Monday, August 6, 2007

Going Beyond Unreasonable Searches & Seizures

The new law that Bush signed has violations of the 4th Amendment written all over it. According to an article by the NY Times, the new law both expands the definition of "electronic surveillance" and clarified the FISA act of 1978 to allow for warrantless searches.

The article reads:

“This more or less legalizes the N.S.A. program,” said Kate Martin, director of the Center for National Security Studies in Washington, who has studied the new legislation.

Previously, the government needed search warrants approved by a special intelligence court to eavesdrop on telephone conversations, e-mail messages and other electronic communications between individuals inside the United States and people overseas, if the government conducted the surveillance inside the United States.

By changing the legal definition of what is considered “electronic surveillance,” the new law allows the government to eavesdrop on those conversations without warrants — latching on to those giant switches — as long as the target of the government’s surveillance is “reasonably believed” to be overseas."

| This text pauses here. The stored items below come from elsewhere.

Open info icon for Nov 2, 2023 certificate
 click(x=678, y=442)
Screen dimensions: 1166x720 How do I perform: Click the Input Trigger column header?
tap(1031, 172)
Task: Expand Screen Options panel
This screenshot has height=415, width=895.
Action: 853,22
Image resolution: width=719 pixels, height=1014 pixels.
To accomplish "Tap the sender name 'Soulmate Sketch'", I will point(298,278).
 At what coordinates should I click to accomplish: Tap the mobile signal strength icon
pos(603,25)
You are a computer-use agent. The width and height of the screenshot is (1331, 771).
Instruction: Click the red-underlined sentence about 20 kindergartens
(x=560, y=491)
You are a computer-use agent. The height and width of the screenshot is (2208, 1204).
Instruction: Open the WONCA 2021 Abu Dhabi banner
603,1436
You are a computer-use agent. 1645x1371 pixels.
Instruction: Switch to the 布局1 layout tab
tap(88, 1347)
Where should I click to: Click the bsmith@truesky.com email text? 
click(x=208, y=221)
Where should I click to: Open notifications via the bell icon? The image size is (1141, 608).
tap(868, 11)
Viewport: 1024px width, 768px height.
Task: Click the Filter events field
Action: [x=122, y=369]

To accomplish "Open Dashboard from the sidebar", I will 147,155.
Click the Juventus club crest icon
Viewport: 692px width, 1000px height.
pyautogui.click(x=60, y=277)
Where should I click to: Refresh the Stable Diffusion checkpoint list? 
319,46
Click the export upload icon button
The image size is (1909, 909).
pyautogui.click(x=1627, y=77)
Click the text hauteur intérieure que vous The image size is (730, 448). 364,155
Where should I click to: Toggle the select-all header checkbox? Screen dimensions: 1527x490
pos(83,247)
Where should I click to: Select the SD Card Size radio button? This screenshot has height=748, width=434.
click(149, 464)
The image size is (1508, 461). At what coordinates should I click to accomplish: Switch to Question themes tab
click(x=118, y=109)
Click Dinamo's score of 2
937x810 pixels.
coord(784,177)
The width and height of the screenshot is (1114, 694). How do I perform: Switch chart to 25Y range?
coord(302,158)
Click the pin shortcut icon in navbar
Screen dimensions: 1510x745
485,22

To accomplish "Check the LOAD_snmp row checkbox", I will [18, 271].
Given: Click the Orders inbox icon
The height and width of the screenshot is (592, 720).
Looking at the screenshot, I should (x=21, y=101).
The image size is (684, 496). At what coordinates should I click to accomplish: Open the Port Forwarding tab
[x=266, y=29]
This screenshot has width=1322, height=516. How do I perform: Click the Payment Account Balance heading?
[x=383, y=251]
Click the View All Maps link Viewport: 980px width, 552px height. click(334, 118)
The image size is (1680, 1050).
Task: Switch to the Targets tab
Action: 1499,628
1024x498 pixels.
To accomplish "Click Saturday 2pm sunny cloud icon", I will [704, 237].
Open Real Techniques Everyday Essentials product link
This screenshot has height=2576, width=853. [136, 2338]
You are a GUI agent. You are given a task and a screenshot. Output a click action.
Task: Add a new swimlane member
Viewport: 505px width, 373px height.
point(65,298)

Bush's decision goes against the general prevailing jurisprudence on this issue in the lower courts which have reviewed this matter. Recall that nearly a year ago on August 16, 2006 a Detroit district judge, Anna Diggs Taylor, ruled that the NSA terrorist surveillance program violated the 4th Amendment. The 6th Circuit Court of Appeals failed to rule on the issue throwing it out on the justiciability doctrine of standing and thus refused to rule on the actual merits of the case.